= Work task =
The records that follow are to be transcribed in full, leaving out each picture.

Stored data
════════
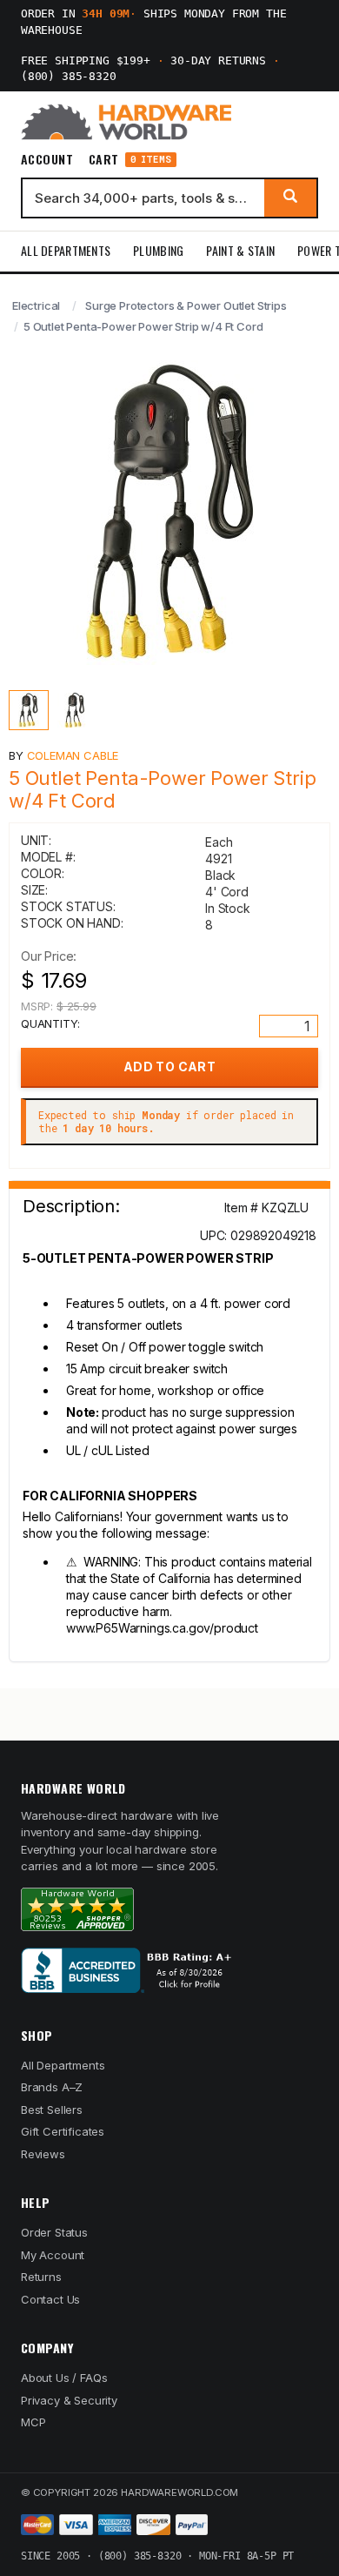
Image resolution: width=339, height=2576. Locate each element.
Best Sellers (52, 2109)
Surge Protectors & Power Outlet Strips (186, 305)
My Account (52, 2255)
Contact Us (50, 2299)
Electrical (36, 305)
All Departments (65, 250)
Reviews (43, 2154)
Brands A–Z (52, 2087)
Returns (41, 2277)
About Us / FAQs (64, 2378)
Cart (130, 159)
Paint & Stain (240, 250)
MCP (33, 2422)
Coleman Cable (73, 755)
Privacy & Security (69, 2400)
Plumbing (158, 250)
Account (47, 159)
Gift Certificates (62, 2131)
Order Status (54, 2232)
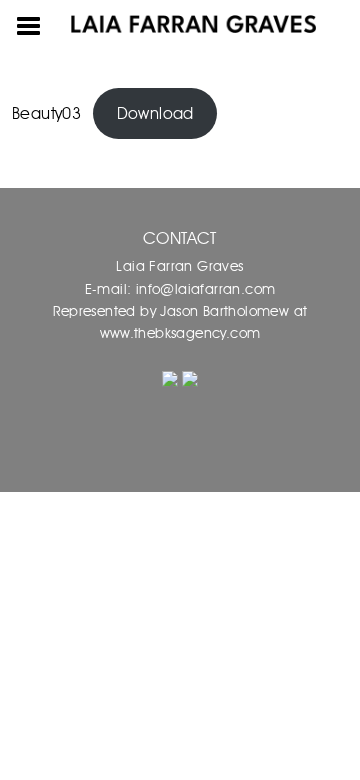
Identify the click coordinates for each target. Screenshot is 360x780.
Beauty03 (46, 113)
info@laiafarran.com (203, 289)
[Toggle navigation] (29, 24)
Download (155, 113)
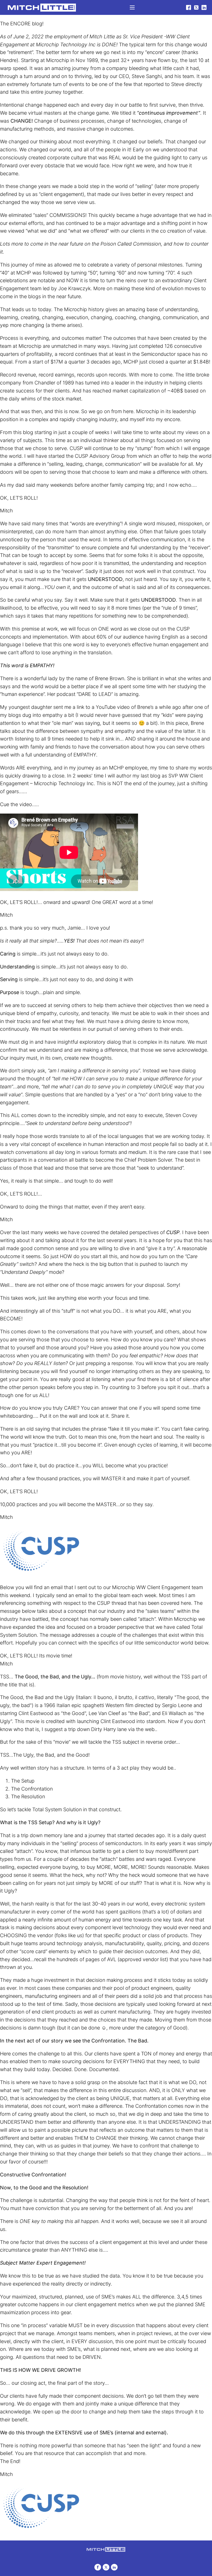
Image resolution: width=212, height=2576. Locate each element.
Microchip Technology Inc (66, 44)
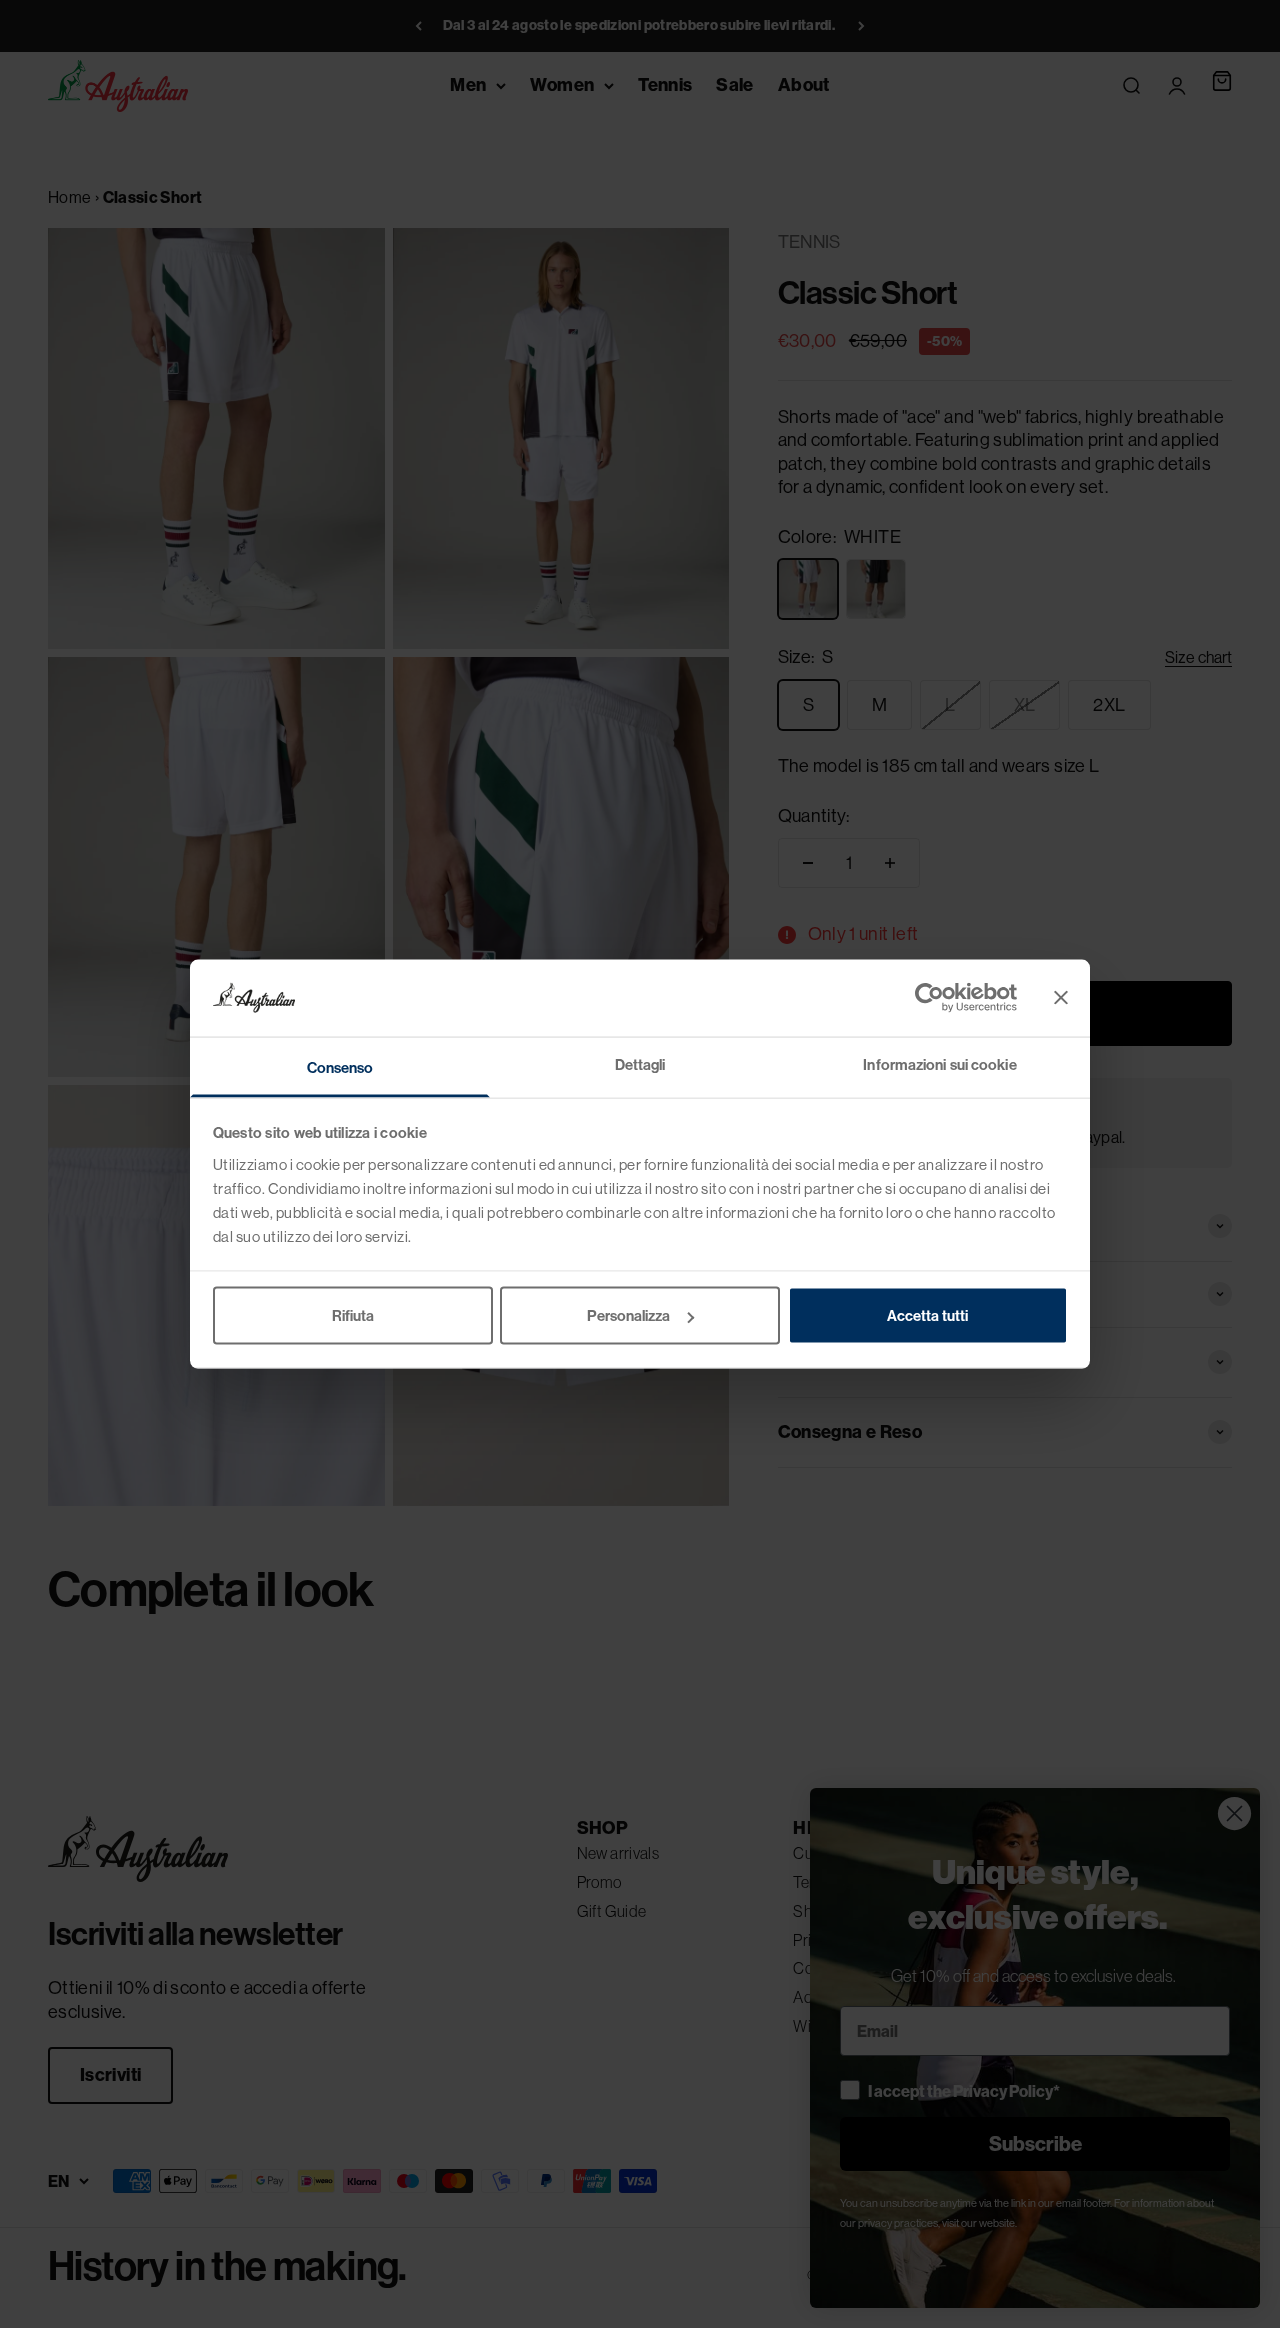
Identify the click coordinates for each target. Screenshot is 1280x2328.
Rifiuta (353, 1315)
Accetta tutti (927, 1315)
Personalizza (628, 1315)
════════
= Solution for this exercise =
Image resolution: width=339, height=2576. Locate each element.
Best Sellers (52, 2109)
Surge Protectors & Power Outlet Strips (186, 305)
My Account (52, 2255)
Contact Us (50, 2299)
Electrical (36, 305)
All Departments (65, 250)
Reviews (43, 2154)
Brands A–Z (52, 2087)
Returns (41, 2277)
About Us / FAQs (64, 2378)
Cart (130, 159)
Paint & Stain (240, 250)
MCP (33, 2422)
Coleman Cable (73, 755)
Privacy & Security (69, 2400)
Plumbing (158, 250)
Account (47, 159)
Gift Certificates (62, 2131)
Order Status (54, 2232)
Identify the click coordinates for each target. Screenshot is 360x780.
Beauty03 (46, 113)
info@laiafarran.com (203, 289)
[Toggle navigation] (29, 24)
Download (155, 113)
Image resolution: width=212, height=2576. Locate each element.
Microchip Technology Inc (66, 44)
Identify the click coordinates for each target. Screenshot is 1280x2328.
Rifiuta (353, 1315)
Accetta tutti (927, 1315)
Personalizza (628, 1315)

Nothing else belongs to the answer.